The European Commission has approved the administration of thyme for cough and bronchitis. In the case of thymol and carvacrol, a broad spectrum of effects against bacteria involved in the infections of the upper respiratory tract has been observed. It is believed that thymol and carvacrol exert their antibacterial activity through complex formation with the proteins in the bacterial membrane. A synergistic effect has also been demonstrated for thymol and carvacrol. Furthermore, it has been demonstrated that sufficient doses of thymol and carvacrol have relaxant effects on the trachea. Various clinical trials have confirmed the efficacy of thyme on productive cough. In a randomized double-blind clinical trial, 60 patients with productive cough were administered thyme syrup or bromhexine syrup for a period of 5 days. According to the patents’ self-reports, there existed no significant difference between the two groups and both observed identical improvement by both of the medications. There was significant non-statistical progress in health of non-smokers compared to smokers in both groups.

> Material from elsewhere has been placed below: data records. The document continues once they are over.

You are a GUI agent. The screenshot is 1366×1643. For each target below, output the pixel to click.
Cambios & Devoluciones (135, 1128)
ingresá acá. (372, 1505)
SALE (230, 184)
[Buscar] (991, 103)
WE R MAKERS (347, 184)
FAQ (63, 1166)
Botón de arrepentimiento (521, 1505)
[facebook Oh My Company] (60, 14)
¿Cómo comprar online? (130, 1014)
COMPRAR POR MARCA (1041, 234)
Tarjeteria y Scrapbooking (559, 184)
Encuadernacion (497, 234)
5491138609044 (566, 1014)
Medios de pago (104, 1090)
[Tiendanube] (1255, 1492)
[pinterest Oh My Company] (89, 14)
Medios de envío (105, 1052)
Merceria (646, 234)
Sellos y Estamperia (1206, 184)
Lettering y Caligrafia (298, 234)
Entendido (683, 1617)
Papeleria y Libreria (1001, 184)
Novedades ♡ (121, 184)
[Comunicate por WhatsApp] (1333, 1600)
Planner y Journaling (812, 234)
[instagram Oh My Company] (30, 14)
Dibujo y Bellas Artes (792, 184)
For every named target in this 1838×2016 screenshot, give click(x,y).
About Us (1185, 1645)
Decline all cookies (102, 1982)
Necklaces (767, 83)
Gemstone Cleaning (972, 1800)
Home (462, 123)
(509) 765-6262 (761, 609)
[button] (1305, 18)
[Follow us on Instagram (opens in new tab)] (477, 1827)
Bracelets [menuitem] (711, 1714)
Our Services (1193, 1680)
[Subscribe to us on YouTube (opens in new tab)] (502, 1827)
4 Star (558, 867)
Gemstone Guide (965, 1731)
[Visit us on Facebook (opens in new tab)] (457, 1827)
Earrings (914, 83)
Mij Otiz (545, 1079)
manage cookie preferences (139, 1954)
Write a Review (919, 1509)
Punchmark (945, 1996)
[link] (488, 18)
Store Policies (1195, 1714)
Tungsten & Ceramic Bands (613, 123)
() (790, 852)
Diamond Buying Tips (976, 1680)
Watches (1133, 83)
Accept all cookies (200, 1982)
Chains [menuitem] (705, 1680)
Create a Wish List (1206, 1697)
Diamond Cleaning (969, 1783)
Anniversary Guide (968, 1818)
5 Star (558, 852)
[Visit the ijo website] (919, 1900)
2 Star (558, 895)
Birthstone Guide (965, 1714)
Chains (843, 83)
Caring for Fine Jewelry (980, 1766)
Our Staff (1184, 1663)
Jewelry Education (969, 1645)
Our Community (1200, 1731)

Commission E has approved the use of fennel for treatment of inflammation of mucus membranes in the upper respiratory tract. Fennel is expectorant and it enhances the mucociliary activity of the ciliated epithelium of the respiratory tracts. The chemical structure of the anethole present in fennel resembles that of catecholamines (adrenaline, noradrenaline and dopamine) and like adrenaline, fennel is a bronchodilator. In guinea pig, administration of fennel essential oil as inhaler caused mild antitussive or cough suppressant effects on coughs induced by mechanical stimulants. The antibacterial properties of fennel essential oil is determined as identical or more than the antibiotics streptopenicillin, penicillin and tetracycline.
Thyme and Fennel
To evaluate the effects of thyme and fennel essential oils in treatment of cough, in a controlled, randomized, double-blind clinical trial, 119 patients of more than 14 years of age suffering from acute cough were administered three times per day, 20 drops Tussivin Oral Drop (containing sweet fennel and Iranian thyme essential oils), clobutinol drop or placebo for 3 days. At the end of this course, complete recovery was reported in the group receiving Tussivin Oral Drop and clobutinol as 50% and in the placebo group 9.1%. The efficacy of Tussivin Oral Drop, clobutinol and placebo, in patients with productive cough, was reported as 66.7%, 55% and 14.3%, respectively, and 56.5%, 55% and 20% in patients with nonproductive cough. In the degree of improvement of cough, significant difference was observed between Tussivin Oral Drop, clobutinol and placebo (p<0.01), but no significant difference was observed between Tussivin Oral Drop and clobutinol (p>0.4).
Considering the expectorant properties of fennel, alleviation of cough along with aiding with expulsion of mucus is among the properties of Tussivin Oral Drop.